Prof. Milan Knížák / Former General Director of National Gallery, Prague
This immensely simple, but at the same time enormously rich view of the world through a single window of the house of the Korean photographer, inventor and entrepreneur Ahae has quite overwhelmed me.
I am relatively well acquainted with contemporary photography, which has almost given up on any observation of the world and, for the most part, concentrates on carefully arranged or carefully selected and highly sophisticated “social motifs” which interpret the world chiefly in a slightly vulgar, semi-intellectual language. In the midst of this torrent of joyless and even traumatic photographs, Ahae’s tribute to the world outside his window is direct and uncomplicated; one might say normal. I emphasise the word “normal” because I perceive it in the most fundamental sense. This normal, everyday world contains a great deal of magic, which we can discover through careful observation. And Ahae is this careful observer. It is almost with passion that he utilises perfect photographic technique to capture the most intimate changes in the world beyond his window. My use of the word “world” is intentional, because when I look at Ahae’s photographs, I have the feeling that I am seeing a whole world, albeit one in which no people live. Ahae’s photographs are a tribute to nature, but they do not contain any embarrassing or empty ecological slogans; they merely show how the world actually is: delicate and magnificent, modest and courageous, and always sublime.
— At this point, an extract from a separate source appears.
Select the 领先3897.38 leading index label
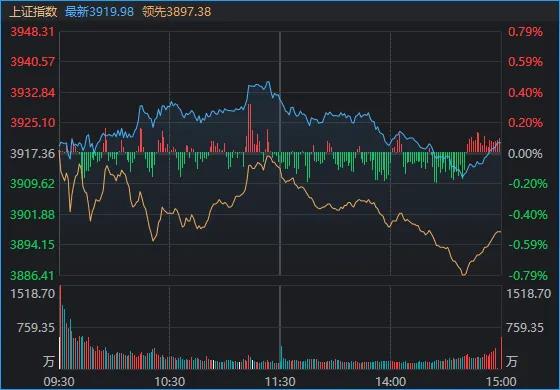The width and height of the screenshot is (560, 390). (177, 11)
This exhibition shows only a small section of the photographer’s work. Ahae could, in fact, organise hundreds of such exhibitions, so many are the views he has captured through this window. It is also for this reason that it is not necessary to select particular photographs; each of them has its own meaning, while at the same time blending in as part of the whole. Through his window Ahae sees everything that forms part of life. If I really believed in God, I would say that Ahae, through his unassuming photographs, is celebrating God the Creator.